CONSIGNA 1 – Vuelve a escribir íntegro y sin ningún cambio el texto extraído que aparece más abajo.

TEXTO EXTRAÍDO –
* * * * *
Esta violencia fue justificada bajo el argumento de frenar el avance guerrillero en la zona, especialmente del Ejército de Liberación Nacional (ELN), que había ganado presencia en los cañones de la cordillera Occidental. Sin embargo, tras esa narrativa contrainsurgente se escondían conflictos locales por el control político y económico, alimentados por venganzas personales y rivalidades históricas, muchas de ellas arrastradas desde los tiempos del cacique liberal Leonardo Espinoza.
En ese contexto, las organizaciones comunitarias, impulsadas en gran parte por la labor pastoral del sacerdote Tiberio Fernández Mafla, fueron catalogadas por los paramilitares y algunos sectores del Estado como brazos civiles de la insurgencia. El Viernes Santo de 1990, el padre Fernández fue secuestrado, torturado y asesinado. Su cuerpo mutilado apareció días después en el río Cauca. Las tres personas que lo acompañaban al momento del secuestro siguen desaparecidas.
* * * * *
CONSIGNA 2 – Repite sin cambios todo el listado desde su comienzo hasta la línea que contiene "pos(492,484)", con ambos extremos incluidos. No añadas nada más.

DATOS DE ENTRADA –
* * * * *
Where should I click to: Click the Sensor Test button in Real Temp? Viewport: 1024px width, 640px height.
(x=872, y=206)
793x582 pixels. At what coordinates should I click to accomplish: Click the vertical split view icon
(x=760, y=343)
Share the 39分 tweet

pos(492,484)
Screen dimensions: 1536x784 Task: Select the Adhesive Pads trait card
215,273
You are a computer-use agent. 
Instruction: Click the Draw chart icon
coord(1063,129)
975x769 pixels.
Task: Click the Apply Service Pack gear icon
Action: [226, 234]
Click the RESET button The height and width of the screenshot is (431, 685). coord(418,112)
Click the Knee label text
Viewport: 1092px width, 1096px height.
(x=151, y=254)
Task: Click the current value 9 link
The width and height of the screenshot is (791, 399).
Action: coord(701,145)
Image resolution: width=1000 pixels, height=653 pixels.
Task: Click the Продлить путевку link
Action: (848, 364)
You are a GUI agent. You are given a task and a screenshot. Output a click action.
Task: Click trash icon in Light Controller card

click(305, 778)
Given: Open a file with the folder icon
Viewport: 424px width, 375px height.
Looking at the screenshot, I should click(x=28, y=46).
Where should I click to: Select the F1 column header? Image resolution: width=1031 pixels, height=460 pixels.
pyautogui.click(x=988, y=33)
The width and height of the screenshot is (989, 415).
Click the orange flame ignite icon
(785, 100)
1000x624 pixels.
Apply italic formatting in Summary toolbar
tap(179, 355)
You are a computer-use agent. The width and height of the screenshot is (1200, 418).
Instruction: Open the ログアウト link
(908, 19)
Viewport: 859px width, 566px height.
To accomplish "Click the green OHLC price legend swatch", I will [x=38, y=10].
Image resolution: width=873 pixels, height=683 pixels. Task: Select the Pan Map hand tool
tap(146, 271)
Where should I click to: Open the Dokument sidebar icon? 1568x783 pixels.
* * * * *
RESPUESTA ESCRITA 1 –
Esta violencia fue justificada bajo el argumento de frenar el avance guerrillero en la zona, especialmente del Ejército de Liberación Nacional (ELN), que había ganado presencia en los cañones de la cordillera Occidental. Sin embargo, tras esa narrativa contrainsurgente se escondían conflictos locales por el control político y económico, alimentados por venganzas personales y rivalidades históricas, muchas de ellas arrastradas desde los tiempos del cacique liberal Leonardo Espinoza.
En ese contexto, las organizaciones comunitarias, impulsadas en gran parte por la labor pastoral del sacerdote Tiberio Fernández Mafla, fueron catalogadas por los paramilitares y algunos sectores del Estado como brazos civiles de la insurgencia. El Viernes Santo de 1990, el padre Fernández fue secuestrado, torturado y asesinado. Su cuerpo mutilado apareció días después en el río Cauca. Las tres personas que lo acompañaban al momento del secuestro siguen desaparecidas.

RESPUESTA ESCRITA 2 –
Where should I click to: Click the Sensor Test button in Real Temp? Viewport: 1024px width, 640px height.
(x=872, y=206)
793x582 pixels. At what coordinates should I click to accomplish: Click the vertical split view icon
(x=760, y=343)
Share the 39分 tweet

pos(492,484)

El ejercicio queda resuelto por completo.